## What the task asks
Write out all the data again, exactly as it stands.

Material shown section start

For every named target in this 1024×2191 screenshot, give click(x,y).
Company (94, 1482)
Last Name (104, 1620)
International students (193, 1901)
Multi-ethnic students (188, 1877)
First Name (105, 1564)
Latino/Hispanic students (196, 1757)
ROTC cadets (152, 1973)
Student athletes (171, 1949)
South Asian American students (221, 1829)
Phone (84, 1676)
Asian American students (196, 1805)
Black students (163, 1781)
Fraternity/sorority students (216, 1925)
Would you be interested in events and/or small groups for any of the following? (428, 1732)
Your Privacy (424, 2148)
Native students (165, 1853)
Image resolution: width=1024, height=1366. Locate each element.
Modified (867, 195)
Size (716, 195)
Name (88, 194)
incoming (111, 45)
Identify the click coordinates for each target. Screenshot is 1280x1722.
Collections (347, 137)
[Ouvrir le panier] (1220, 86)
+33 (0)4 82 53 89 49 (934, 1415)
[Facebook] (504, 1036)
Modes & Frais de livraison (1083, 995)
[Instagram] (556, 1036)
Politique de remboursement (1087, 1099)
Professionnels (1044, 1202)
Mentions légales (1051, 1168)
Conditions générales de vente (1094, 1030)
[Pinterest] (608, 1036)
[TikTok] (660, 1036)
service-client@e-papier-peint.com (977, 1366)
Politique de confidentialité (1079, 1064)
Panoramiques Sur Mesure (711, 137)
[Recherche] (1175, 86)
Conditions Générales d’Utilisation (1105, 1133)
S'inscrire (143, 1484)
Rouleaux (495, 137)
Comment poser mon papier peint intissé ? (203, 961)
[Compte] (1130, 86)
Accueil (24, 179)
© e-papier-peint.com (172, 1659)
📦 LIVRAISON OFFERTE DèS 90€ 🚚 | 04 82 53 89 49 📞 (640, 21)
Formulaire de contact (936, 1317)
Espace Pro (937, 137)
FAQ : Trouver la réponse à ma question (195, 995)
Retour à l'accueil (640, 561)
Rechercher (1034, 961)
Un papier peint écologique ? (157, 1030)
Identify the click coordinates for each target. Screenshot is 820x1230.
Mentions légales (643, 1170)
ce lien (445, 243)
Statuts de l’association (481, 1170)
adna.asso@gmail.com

Material shown section end

## Answer box
For every named target in this 1024×2191 screenshot, give click(x,y).
Company (94, 1482)
Last Name (104, 1620)
International students (193, 1901)
Multi-ethnic students (188, 1877)
First Name (105, 1564)
Latino/Hispanic students (196, 1757)
ROTC cadets (152, 1973)
Student athletes (171, 1949)
South Asian American students (221, 1829)
Phone (84, 1676)
Asian American students (196, 1805)
Black students (163, 1781)
Fraternity/sorority students (216, 1925)
Would you be interested in events and/or small groups for any of the following? (428, 1732)
Your Privacy (424, 2148)
Native students (165, 1853)
Image resolution: width=1024, height=1366. Locate each element.
Modified (867, 195)
Size (716, 195)
Name (88, 194)
incoming (111, 45)
Identify the click coordinates for each target. Screenshot is 1280x1722.
Collections (347, 137)
[Ouvrir le panier] (1220, 86)
+33 (0)4 82 53 89 49 (934, 1415)
[Facebook] (504, 1036)
Modes & Frais de livraison (1083, 995)
[Instagram] (556, 1036)
Politique de remboursement (1087, 1099)
Professionnels (1044, 1202)
Mentions légales (1051, 1168)
Conditions générales de vente (1094, 1030)
[Pinterest] (608, 1036)
[TikTok] (660, 1036)
service-client@e-papier-peint.com (977, 1366)
Politique de confidentialité (1079, 1064)
Panoramiques Sur Mesure (711, 137)
[Recherche] (1175, 86)
Conditions Générales d’Utilisation (1105, 1133)
S'inscrire (143, 1484)
Rouleaux (495, 137)
Comment poser mon papier peint intissé ? (203, 961)
[Compte] (1130, 86)
Accueil (24, 179)
© e-papier-peint.com (172, 1659)
📦 LIVRAISON OFFERTE DèS 90€ 🚚 | 04 82 53 89 49 📞 (640, 21)
Formulaire de contact (936, 1317)
Espace Pro (937, 137)
FAQ : Trouver la réponse à ma question (195, 995)
Retour à l'accueil (640, 561)
Rechercher (1034, 961)
Un papier peint écologique ? (157, 1030)
Identify the click coordinates for each target. Screenshot is 820x1230.
Mentions légales (643, 1170)
ce lien (445, 243)
Statuts de l’association (481, 1170)
adna.asso@gmail.com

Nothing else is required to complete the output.